O2 has warned regulators that a reduction in the charges levied by networks to connect calls will harm consumers.
Mobile phone users from low-income households could be priced out of the market if the regulator presses ahead with plans to drastically slash the cost of calls, the UK's largest mobile phone company, O2, has warned.
The mobile networks could respond to regulatory pressure by trying to recoup their losses through increasing prices elsewhere, the mobile operator said. Free handsets could also be axed and users of smartphones, such as Apple's iPhone, could see charges rise, O2 has told Ofcom.
Earlier this year, the regulator proposed dramatic reductions to mobile termination rates – the charge levied by the networks on each other and fixed-line operators, such as BT, to connect calls – when the current price cap regime expires in 2011.
BT and the UK's smallest network 3 have lobbied for them to be scrapped altogether with their "terminate the rate" campaign. Their petition has already garnered over 70,000 signatures and almost 200 MPs have signed an early day motion to have the charges scrapped. They believe ending the charges would allow mobile users to start enjoying the unlimited call packages seen in other countries ,while the cost of calling a mobile from a fixed-line phone would also fall.
But in its submission to the regulator as part of the consultation process on its plans, O2 accuses the two companies of being "driven ... by self-interest" and warns "sudden and dramatic changes to termination rates introduce a risk that the retail markets would be affected in a way that could harm, and not benefit, consumers".
O2 reckons monthly contract charges, handset prices and the cost of calls could all go up. Pre-pay customers, who tend to receive more calls than they make, will be hard hit as mobile phone companies would have to slap "use by" dates on top-up credit. This would be particularly painful for low-income households and younger consumers as many rely solely on pre-pay mobile phones and do not have a BT line.
Cutting mobile termination rates could also have a serious effect on the UK's mobile virtual network operators – companies that offer phone services but lease airtime from the five networks – according to O2. Some of these MVNOs are aimed at migrant workers and the UK's large ethnic communities while others, such as Tesco Mobile which uses O2's network, are aimed at people who want a cheap pre-pay phone with few bells and whistles.
The last time that Ofcom proposed cutting mobile termination rates, the issue ended up with the Competition Appeal Tribunal and O2's submission suggests the lawyers could be called in again, saying some of its proposals are "inconsistent with European and domestic law".

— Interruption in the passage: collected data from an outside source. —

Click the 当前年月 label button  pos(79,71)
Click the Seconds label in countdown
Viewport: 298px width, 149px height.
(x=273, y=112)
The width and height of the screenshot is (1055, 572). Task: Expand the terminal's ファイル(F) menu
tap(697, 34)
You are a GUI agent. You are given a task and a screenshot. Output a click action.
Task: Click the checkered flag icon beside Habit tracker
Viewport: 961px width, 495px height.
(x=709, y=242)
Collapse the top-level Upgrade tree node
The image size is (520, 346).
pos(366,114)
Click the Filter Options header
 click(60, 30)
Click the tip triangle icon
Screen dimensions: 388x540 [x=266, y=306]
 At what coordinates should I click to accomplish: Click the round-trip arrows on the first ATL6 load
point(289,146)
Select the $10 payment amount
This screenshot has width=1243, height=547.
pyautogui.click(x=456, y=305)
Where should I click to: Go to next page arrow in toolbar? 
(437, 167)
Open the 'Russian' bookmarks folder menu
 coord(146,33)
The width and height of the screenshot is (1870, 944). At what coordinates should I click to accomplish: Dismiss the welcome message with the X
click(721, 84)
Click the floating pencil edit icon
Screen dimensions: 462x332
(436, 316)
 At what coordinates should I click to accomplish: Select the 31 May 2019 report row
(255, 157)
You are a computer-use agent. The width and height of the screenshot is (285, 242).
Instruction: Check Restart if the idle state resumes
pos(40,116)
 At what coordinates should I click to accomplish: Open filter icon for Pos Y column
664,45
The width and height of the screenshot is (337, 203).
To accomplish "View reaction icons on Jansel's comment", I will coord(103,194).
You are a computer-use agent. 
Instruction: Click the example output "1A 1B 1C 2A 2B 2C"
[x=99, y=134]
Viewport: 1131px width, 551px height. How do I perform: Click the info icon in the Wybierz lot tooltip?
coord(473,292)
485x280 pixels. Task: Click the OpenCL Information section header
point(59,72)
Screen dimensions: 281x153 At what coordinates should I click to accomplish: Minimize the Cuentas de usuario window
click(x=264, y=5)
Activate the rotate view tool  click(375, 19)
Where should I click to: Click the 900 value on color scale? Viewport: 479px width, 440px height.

O2 also questions whether a reduction in mobile termination rates would lower call charges from fixed-line phones. "In 2007, when mobile termination charges fell significantly, both BT's and Virgin Media's [cable] average retail prices actually rose. Mobile termination charges fell again, significantly, from April 2009, but this has had no effect on BT's and Virgin Media's standard retail charges; they remain stubbornly high. If there is a problem in fixed retail markets, it is not one that lower mobile termination rates would solve."